When Sabrina Bakeera-Kitaka polled HIV-positive adolescents in her clinic, she found a wide variety of sexual experience, but little sexual knowledge. One in four of the patients she surveyed reported having had sex. One respondent counted 13 partners. Three couldn’t remember how many partners they had gone to bed with. Of the 800 adolescents enrolled in her program, more than 40 girls were expecting children or had already become parents. “Some of them have this thing, that ‘I have to leave a legacy,’ ” Kitaka said. ” ‘Mother died, and who knows if I’m not going to die?’ Some have insinuated that people at home are pressuring them to get babies. In some societies in this country, if you don’t have a baby by 18 years or so, then you’re not a woman.”

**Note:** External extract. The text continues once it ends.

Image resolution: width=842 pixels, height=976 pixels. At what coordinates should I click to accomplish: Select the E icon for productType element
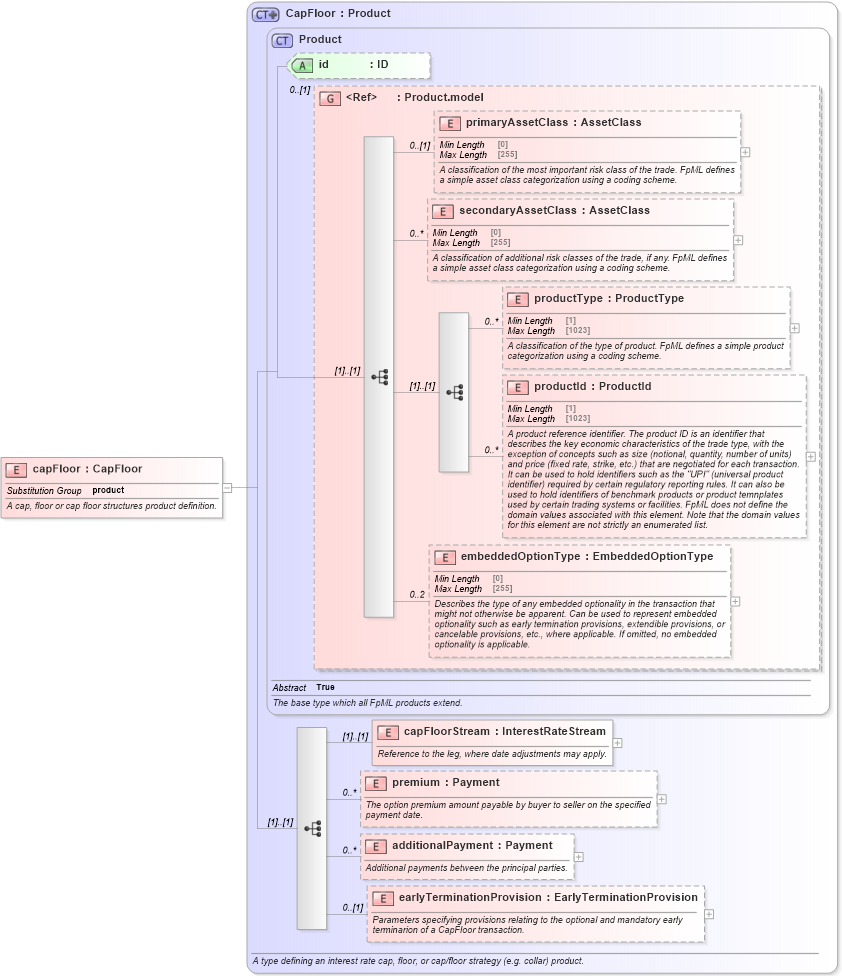point(518,298)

Bakeera-Kitaka’s study also found that the patients in her program understood little about the risks to which they were subjecting their sexual partners. Some boys thought that semen did not carry HIV; some girls thought the virus would bleed away during menstruation. Most alarming, some said they wouldn’t disclose their infection to their partners, out of fear of rejection–and that they preferred partners who were HIV-negative.
I reported this story a while back, but it turns out to be pretty timely. There’s a lively debate going on about whether the funding provided by the United States, which has made this transformation possible, should be extended. From the Boston Globe:
Obama administration officials say they are not capping the number of patients receiving antiretroviral drugs, but they acknowledge that they are seeking to control the ever-rising costs of the program, known as the President’s Emergency Plan for AIDS Relief, which has grown from $2.3 billion in 2004 to nearly $7 billion this year.
“People are struggling to find resources to honor the commitments we have made,’’ Ambassador Eric Goosby, US global AIDS coordinator, said in an interview. “We’re not at a cap point yet. If it gets worse, we’ll have another discussion.’’
The effects of the cost-cutting measures are beginning to be felt in parts of Africa. For patients arriving at some front-line AIDS clinics in Africa, the limits have the same effect as a cap, critics say.
“Virtually every day, we have to turn away patients who need treatment, including breast-feeding women,’’ said Dr. Peter Mugyenyi, a prominent AIDS specialist in Uganda. “We have to tell them ‘There is a freeze.’ ’’
I for one am hoping the program can be extended to save more lives. The new challenges being posed are huge, but in comparison to what was going on before (and still is going on for the large majority of the virus’s victims) they’re good problems to have.